Perhaps the most seismic shift in the modern wine world took place over 150 years ago. In the 1860s, vigneron in the Rhône began to see their vineyards die off for no discernable reason. The condition spread throughout France and, eventually, most of the world, decimating vineyards without regard. Though they didn’t know it at the time, grape growers were facing the Phylloxera louse, a tiny aphid that perforates the root system of vitis vinifera – the species of grapevine used for making wine – and eventually kills the vine. There was, and is, no remedy for this attack, and ultimately it was determined that vitis vinifera had to be grafted onto Phylloxera-resistant rootstock, necessitating uprooting any vineyards that had survived the infestation.
This reshaped the vinous landscape in many places, and, to this day, nearly all vines are planted on American rootstock. However, a few pockets of vines still exist that survived the blight – sandy, slate, and volcanic soils seem to have some resistance, and some remote locales were never infested in the first place, so Chile and parts of Australia remained untouched, and are currently under quarantine precautions to prevent the louse from incursions into those places. Perhaps most interestingly, some individual plots in otherwise heavily affected areas were able to avoid infestation, and these small parcels provide a slice of the past in the bottle.

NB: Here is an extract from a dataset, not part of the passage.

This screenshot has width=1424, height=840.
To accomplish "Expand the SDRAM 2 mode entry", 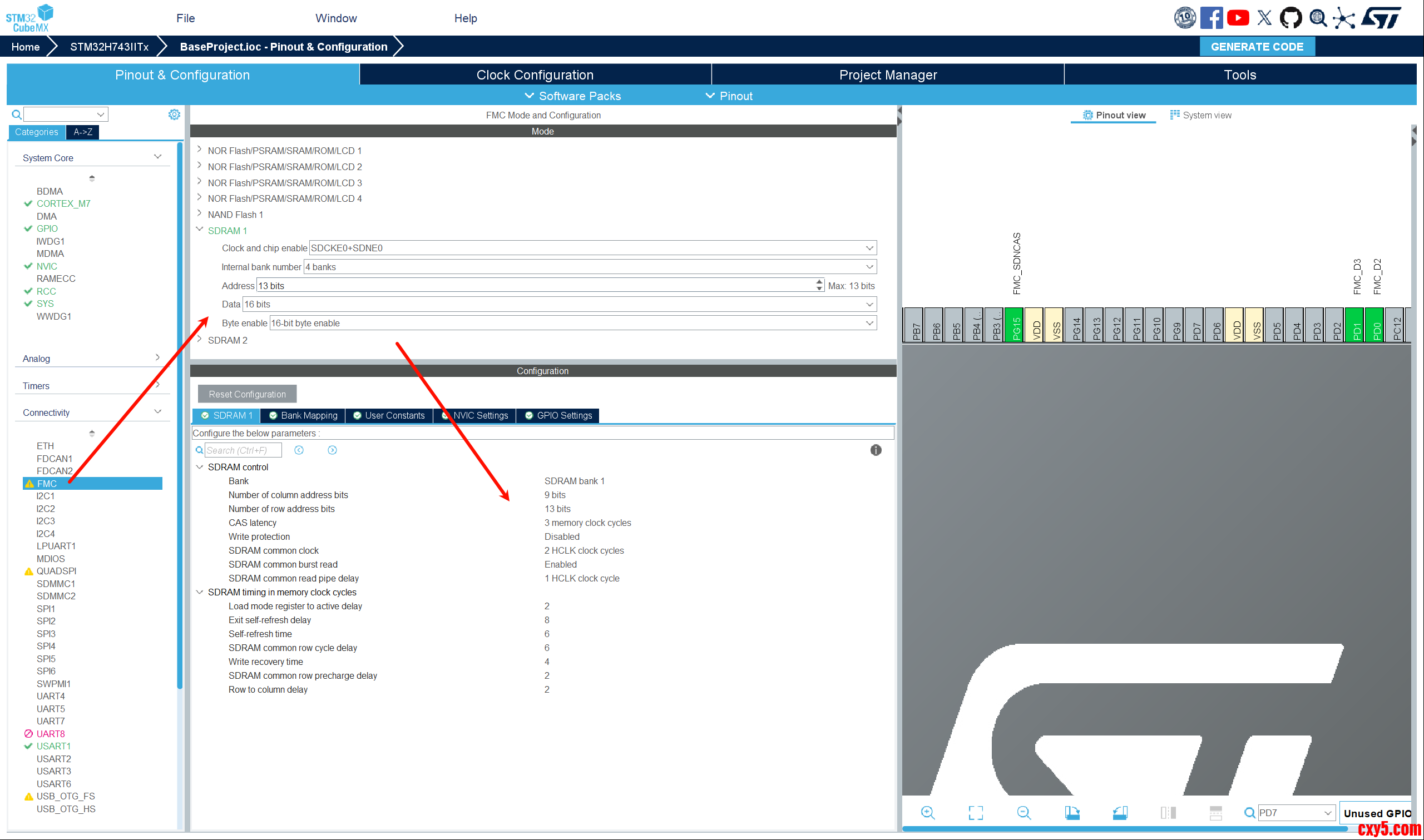I will pos(199,340).

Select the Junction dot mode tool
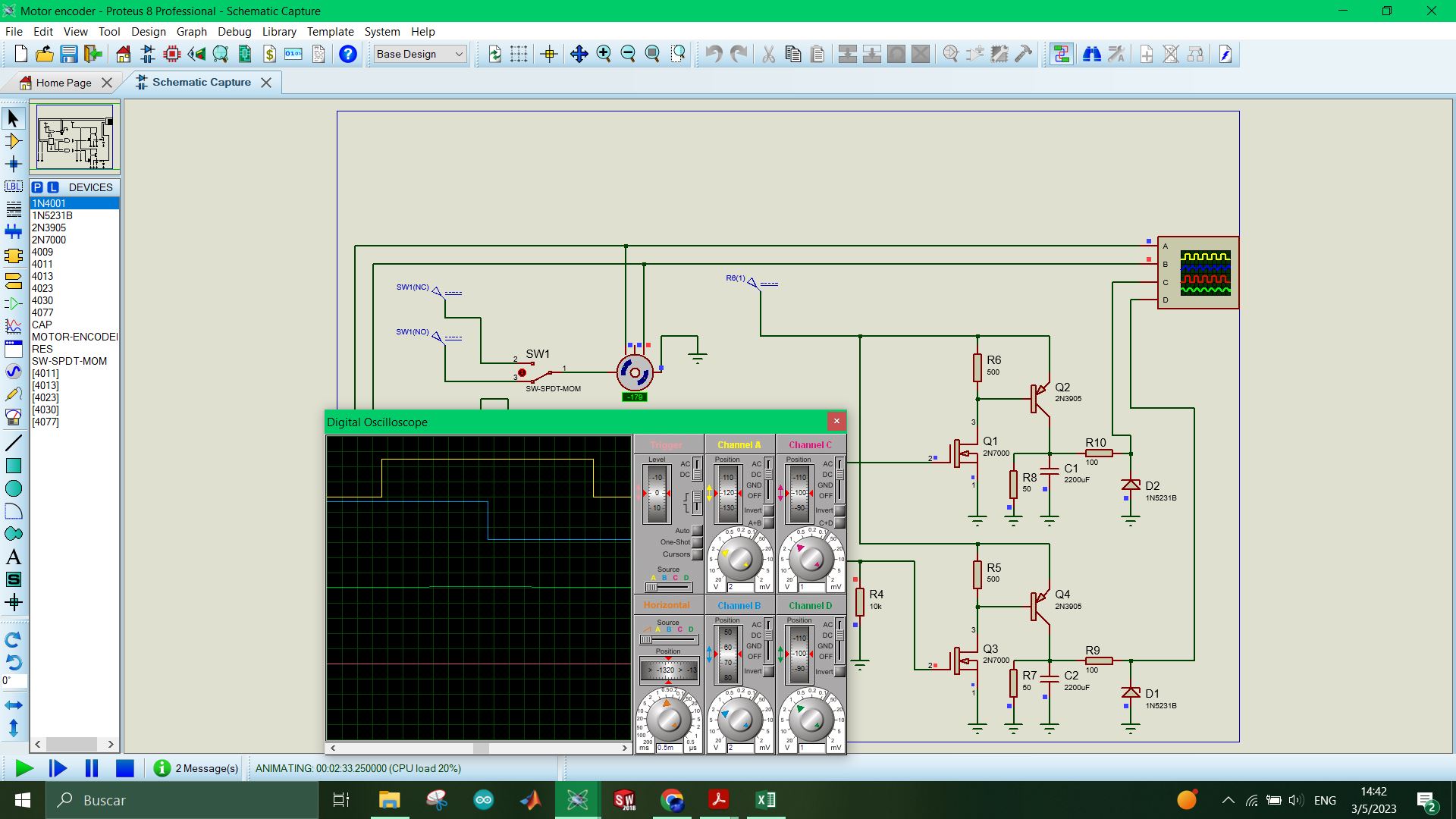14,164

Henry Marionnet is located in Soings, in the easternmost part of the Loire Valley’s Touraine region. The estate has been with the family since 1921, and Henry took over the reins in the 1960s. His time at the head of the winery was one of expansion and replanting, as he quickly became known locally and then throughout France as a producer of high-quality, estate-bottled wines in a time when over-production and lower quality were the norm.
His reputation of having put the local wines on the map paid off in 1998, when an older vigneron approached Henry with an offer for him to take over ownership of a tiny plot, less than an acre, of Romorantin that was planted between 1820 and 1840. Thought to be among the oldest vines in France, if not the oldest, this was an amazing opportunity for Henry to create a piece of history.
The Henry Marionnet Le Provignage is sold as Vin de France because the Touraine appellation doesn’t allow for 100% Romorantin, further illustrating that this wine belongs to a time long before appellation laws. If you’re looking for a truly singular experience, you can hardly do better than this bottling. Under the careful stewardship of the Marionnet family, these rare and valuable vines will continue to provide unique drinking experiences that are nearly unparalleled in the wine world today.